O fundo documental da família Teixeira Homem, em termos gerais, encontra-se em aceitável estado de conservação. No entanto, tal como seria de esperar, alguns documentos sofreram os efeitos de um prolongado período de exposição a um ambiente hostil, demasiadamente húmido e com amplitudes térmicas consideráveis, provocando em parte da documentação mais antiga o desenvolvimento de agentes químicos de destruição, agravados por alguns outros de ordem biológica, como sejam as pragas de bibliófagos. Alguns documentos evidenciam ainda danos de ordem mecânica, frequentemente resultado do seu deficiente manuseamento e acondicionamento.

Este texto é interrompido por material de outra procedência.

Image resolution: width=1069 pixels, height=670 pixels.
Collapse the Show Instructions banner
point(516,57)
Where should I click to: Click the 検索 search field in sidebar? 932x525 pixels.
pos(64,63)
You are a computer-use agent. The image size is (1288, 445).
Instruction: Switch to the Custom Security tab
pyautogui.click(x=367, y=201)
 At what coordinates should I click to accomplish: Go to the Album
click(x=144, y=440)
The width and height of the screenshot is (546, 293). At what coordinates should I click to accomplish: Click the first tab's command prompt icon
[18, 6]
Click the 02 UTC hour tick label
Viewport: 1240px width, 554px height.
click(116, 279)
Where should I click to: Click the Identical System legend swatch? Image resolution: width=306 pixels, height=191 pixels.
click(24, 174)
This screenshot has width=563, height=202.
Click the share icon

Por seu lado, no processo de descrição, preconiza-se a representação de uma unidade arquivística e das suas partes componentes, pela recolha, análise e organização de informação, que identifique o material arquivístico e explique o seu contexto, bem como o sistema de arquivo que lhe deu origem.
A presente descrição do Arquivo da Casa de Samaiões, foi realizada atendendo aos preceitos inscritos na
ISAD(G) e em plena observância às regras de descrição multinível, nomeadamente: descrição do genérico para o específico, informação relevante para o nível de descrição, ligação entre as descrições, não repetição de informação e obrigatoriedade de indicação do nível de descrição.
Um arquivo de família devidamente organizado e convenientemente descrito, atendendo aos preceitos inscritos na ISAD(G), pode assumir-se como uma fonte de inegável valor quer para a história local, quer mesmo para a história nacional. Não esqueçamos, que neste tipo de arquivos, repousa uma significativa massa de documentos produzidos à margem das formalidades que enformam a documentação oficial. Tais documentos, permitindo mesmo, em certos casos, a reconstituição da vida quotidiana das famílias ao longo das diversas gerações, do seu sentir, da sua maneira de estar, enfim, das suas paixões, constituem um precioso auxilio para a história económica, social, cultural e das mentalidades.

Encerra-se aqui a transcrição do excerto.